U.S. Surgeon General Vivek Murthy on Thursday pleaded with social media companies and all Americans to watch for bogus information about COVID-19 vaccines and take steps to limit its spread.
As the push to vaccinate the U.S. stalls, Dr. Murthy pointed to research showing two-thirds of unvaccinated adults had heard a vaccine myth and believed it to be true or weren’t sure what to think. He said false stories about vaccines are more likely to spread online than true ones and bad information around the shots is dividing families, putting the country short of the immunity levels it needs to stiff-arm the virus.
The Biden administration is worried that misplaced concerns about the vaccines — for instance, worries about fertility are common — are holding back the nationwide push to outrace the virus and its aggressive variants. Less than half — 48% — of the U.S. population is fully vaccinated, and there are wide disparities in vaccination rates from state to state.
Dr.

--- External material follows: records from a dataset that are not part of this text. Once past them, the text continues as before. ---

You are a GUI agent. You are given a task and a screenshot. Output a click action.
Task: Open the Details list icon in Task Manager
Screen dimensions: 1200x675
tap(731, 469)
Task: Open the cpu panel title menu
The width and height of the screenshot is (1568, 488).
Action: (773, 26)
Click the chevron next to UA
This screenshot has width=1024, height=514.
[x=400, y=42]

Murthy, in his first surgeon general’s advisory of this administration, urges families to intervene if relatives are using untrustworthy sources to learn about the shots.
“Listen with empathy, establish common ground, ask questions, provide alternative explanations and sources of information, stay calm, and don’t expect success from one conversation,” the advisory says.
Educators should teach students how to identify unqualified persons who pose as experts online, while hospitals and doctors can dispatch their professionals into the community as trusted voices on vaccines.
Social media companies should configure their algorithms to make sure misinformation isn’t amplified and build in “frictions” — warnings, essentially — to reduce its spread, while hiring multilingual teams to monitor for bad information on their platforms.
The advisory prods journalists to examine the scientific evidence so they don’t skew debates.
“If evidence is not equally strong on all sides of an issue, avoid presenting it as such,” the advisory says.
Health misinformation isn’t a new phenomenon. Myths have held back the HIV/AIDS fight for years, and politically charged falsehoods swirled when Ebola broke out in West Africa in 2014.
But “in recent years it has spread at unprecedented speed and scale, especially online,” the Murthy advisory says.
“As surgeon general, my job is to help people stay safe and healthy, and without limiting the spread of health misinformation, American lives are at risk,” Dr. Murthy said. “From the tech and social media companies who must do more to address the spread on their platforms, to all of us identifying and avoiding sharing misinformation, tackling this challenge will require an all-of-society approach, but it is critical for the long-term health of our nation.”